### Compito assegnato 1
Elenca le franchigie che, secondo l'estratto su Mudiay, avevano le prime quattro scelte al Draft e hanno mostrato grande interesse per lui.
### Compito assegnato 2
Nell'estratto su Mudiay, con quale scelta i Denver Nuggets selezionano Emmanuel Mudiay al Draft NBA del 2015?
### Compito assegnato 3
Trascrivi dall'estratto su Mudiay il passo che comincia con le parole "UN FUTURO TUTTO" e termina dopo le parole "profilo di Emmanuel.".

### Estratto del documento
━━━━━━━━━━━━━━━━
La voglia di rivalsa e la perseveranza nella riabilitazione permettono a Mudiay di tornare in campo a marzo durante i Playoff. I Tigers però non navigano in buone acque. Hanno perso le prime due sfide della serie al meglio delle cinque contro i rivali del Beiing Ducks, guidati dall’ex NBA Stephon Marbury. Mudiay non è al 100% della condizione ma è pronto a dare il suo contributo per tentare una clamorosa rimonta e scende in campo con grande determinazione. I Tigers portano a casa il match e il tabellino di Emmanuel parla chiaro: 24 punti, 8 rimbalzi e 4 assist.
Purtroppo l’avventura del Guangdong finisce due notti dopo, sconfitti in gara 4 dai futuri campioni nazionali del Beijing. Mudiay però, scegliendo di restare e di lottare fino all’ultimo minuto, si è guadagnato il rispetto della squadra, del coach e dell’ambiente.
UN FUTURO TUTTO DA SCRIVERE
Terminata la stagione in terra cinese, Mudiay torna a casa e si rende eleggibile per il Draft del 2015.
“High risk, high reward” è la frase che maggiormente aleggia attorno il profilo di Emmanuel.
I giudizi degli scout su di lui sono infatti discordanti. Da una parte alcuni affermano che date le caratteristiche tecniche, fisiche e l’indubbia tempra morale, sarebbe folle non puntare su di lui. Dall’altra parte in molti non sono così convinti delle sue qualità: una storia di infortuni e un campionato non allenante come quello cinese non renderebbero Mudiay appetibile come altri prospetti. A prescindere da ogni report, le prime quattro franchigie a dover scegliere (Timberwolves, Lakers, Sixers e Knicks) hanno mostrato grande interesse nei suoi confronti.
Il 25 giugno 2015 al Barclays Center di Brooklyn, New York, è il grande giorno del Draft. Come prevedibile Emmanuel è circondato dalle persone a lui care. L’intera famiglia Mudiay è seduta ad uno dei tavoli sotto il palco, dove solitamente sono disposti i giocatori che con più probabilità verranno scelti nelle prime 15 posizioni. Le prime sei chiamate passano veloci, e poi risuona ancora una volta la voce di Adam Silver:
“With the seventh pick in 2015 NBA Draft, the Denver Nuggets select Emmanuel Mudiay, from Dallas, Texas”
Emmanuel si alza con calma e sorride. Abbraccia immediatamente Theresa, poi è il turno dei due fratelli. L’emozione è sicuramente enorme ma fa di tutto per nasconderla. Rispetto agli altri rookie, Mudiay è vestito in maniera abbastanza sobria (fatta eccezione per una “cravatta” quantomeno rivedibile).
━━━━━━━━━━━━━━━━
### Insieme di dati
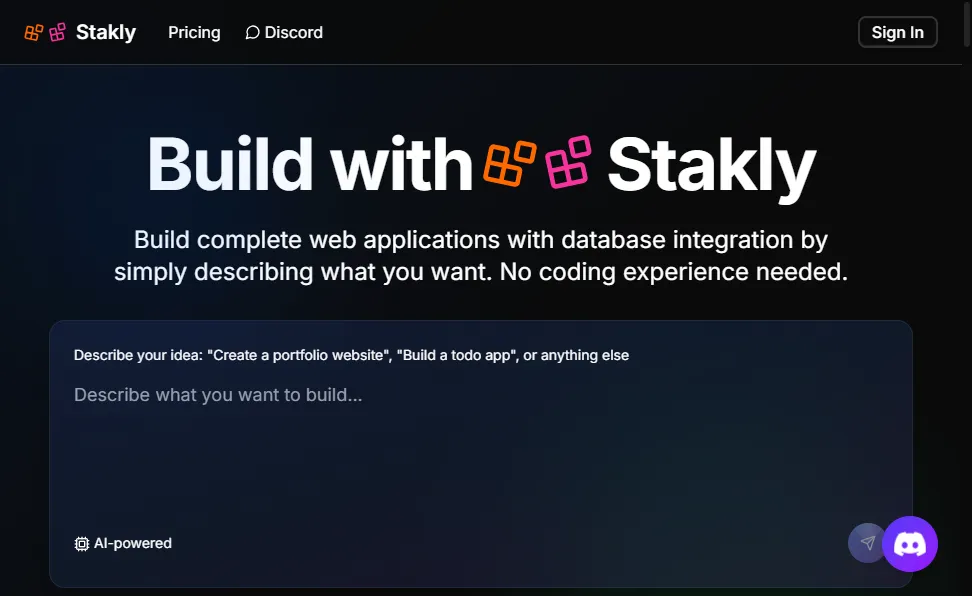Open the floating purple Discord button
The height and width of the screenshot is (596, 972).
click(910, 544)
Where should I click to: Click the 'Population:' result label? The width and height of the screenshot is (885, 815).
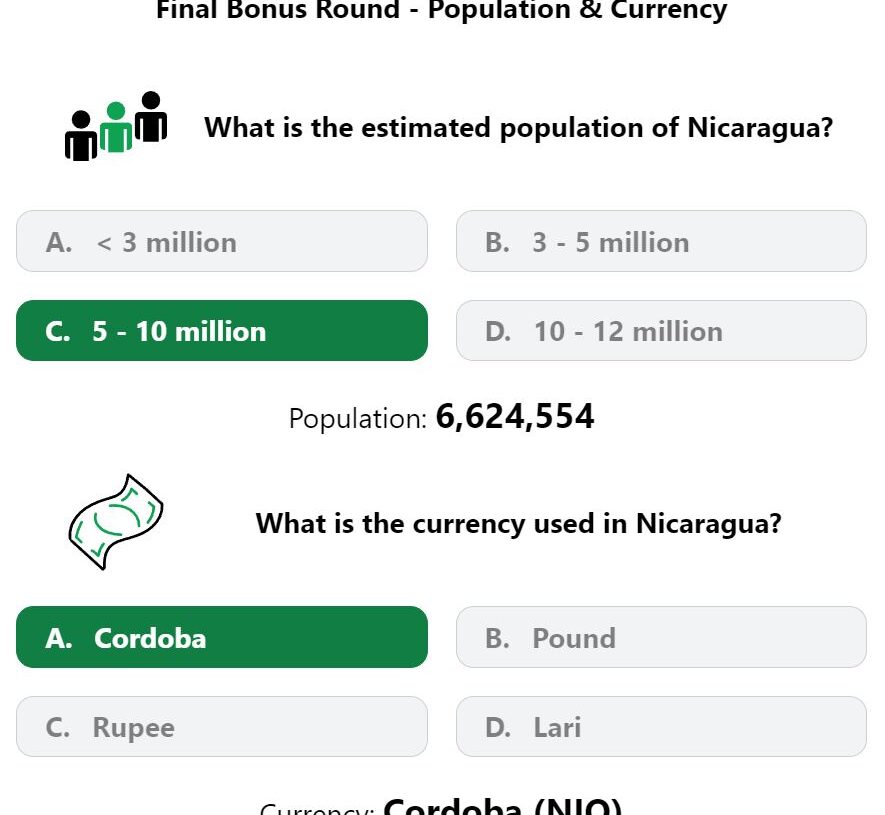[x=357, y=419]
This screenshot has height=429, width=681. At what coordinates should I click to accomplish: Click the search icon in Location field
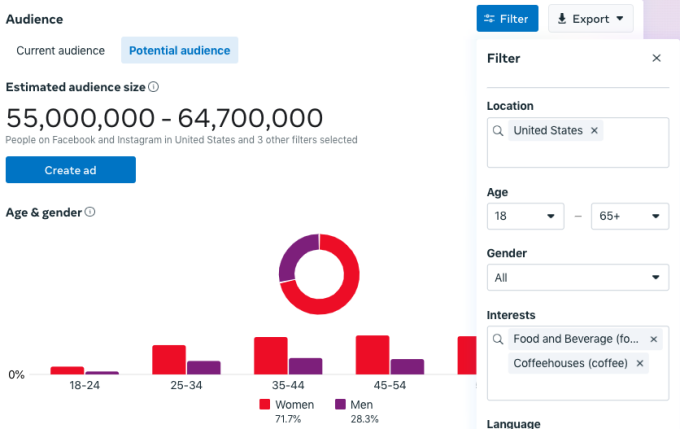[498, 130]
━━━━━━━━━━━━━━━━
### Risultato 1
Timberwolves, Lakers, Sixers e Knicks.

### Risultato 2
Con la settima scelta.

### Risultato 3
UN FUTURO TUTTO DA SCRIVERE
Terminata la stagione in terra cinese, Mudiay torna a casa e si rende eleggibile per il Draft del 2015.
“High risk, high reward” è la frase che maggiormente aleggia attorno il profilo di Emmanuel.